» **TASK OBJECTIVE**: Could you turn the lines of the material below into a numbered list, skipping blank lines and leaving the pictures out?

» **SOURCE RECORDS**:
## start
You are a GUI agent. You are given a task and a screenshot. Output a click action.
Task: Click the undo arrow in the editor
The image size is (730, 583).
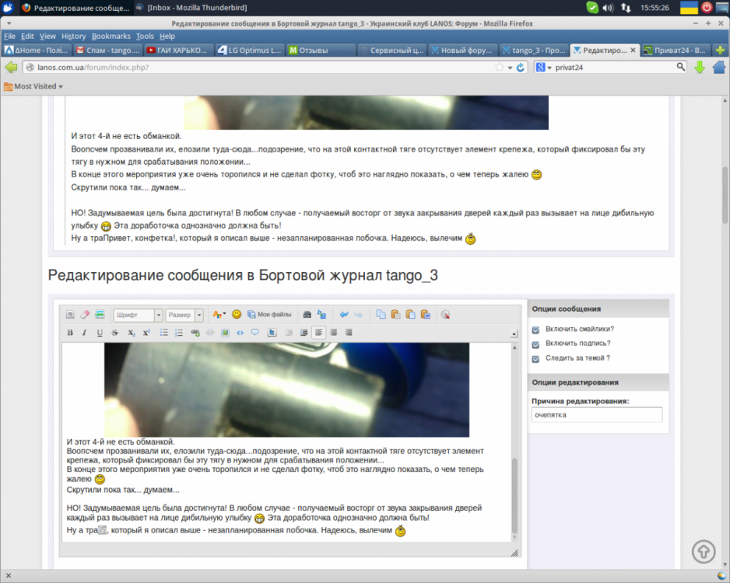pyautogui.click(x=344, y=315)
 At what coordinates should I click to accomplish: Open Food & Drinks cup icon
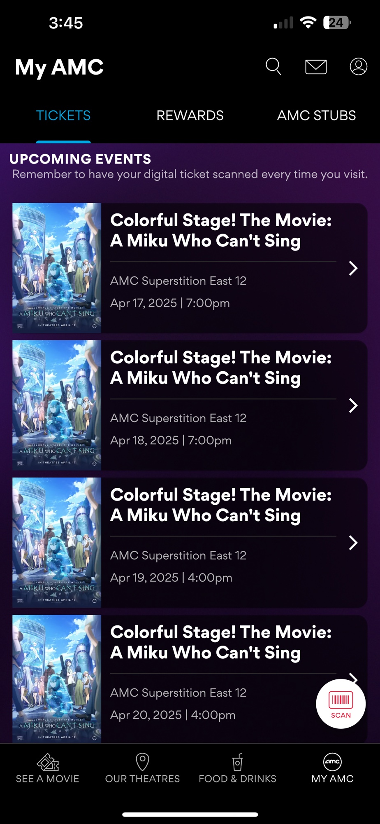(x=237, y=762)
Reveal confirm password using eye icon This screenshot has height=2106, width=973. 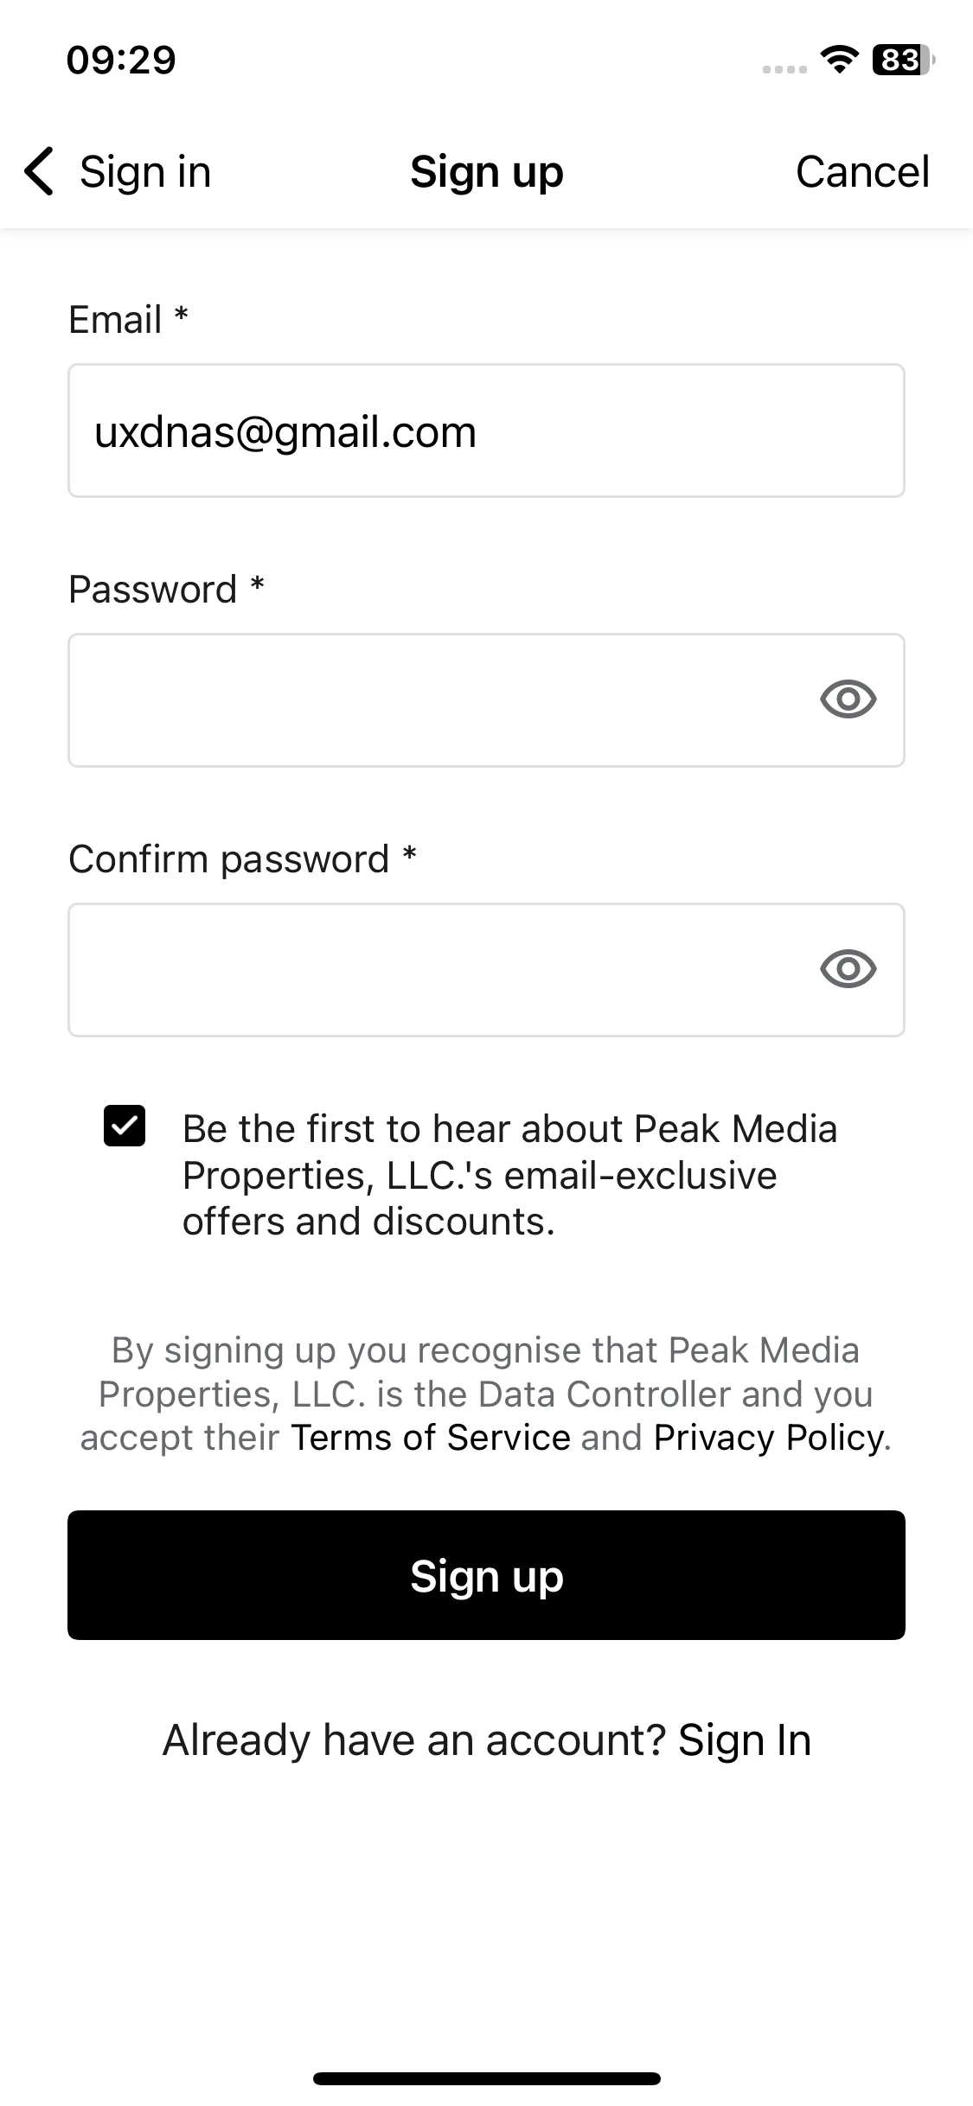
## end
» **WRITTEN REPLY**:
1. You are a GUI agent. You are given a task and a screenshot. Output a click action.
2. Task: Click the undo arrow in the editor
3. The image size is (730, 583).
4. pyautogui.click(x=344, y=315)
5.  At what coordinates should I click to accomplish: Open Food & Drinks cup icon
6. (x=237, y=762)
7. Reveal confirm password using eye icon This screenshot has height=2106, width=973. 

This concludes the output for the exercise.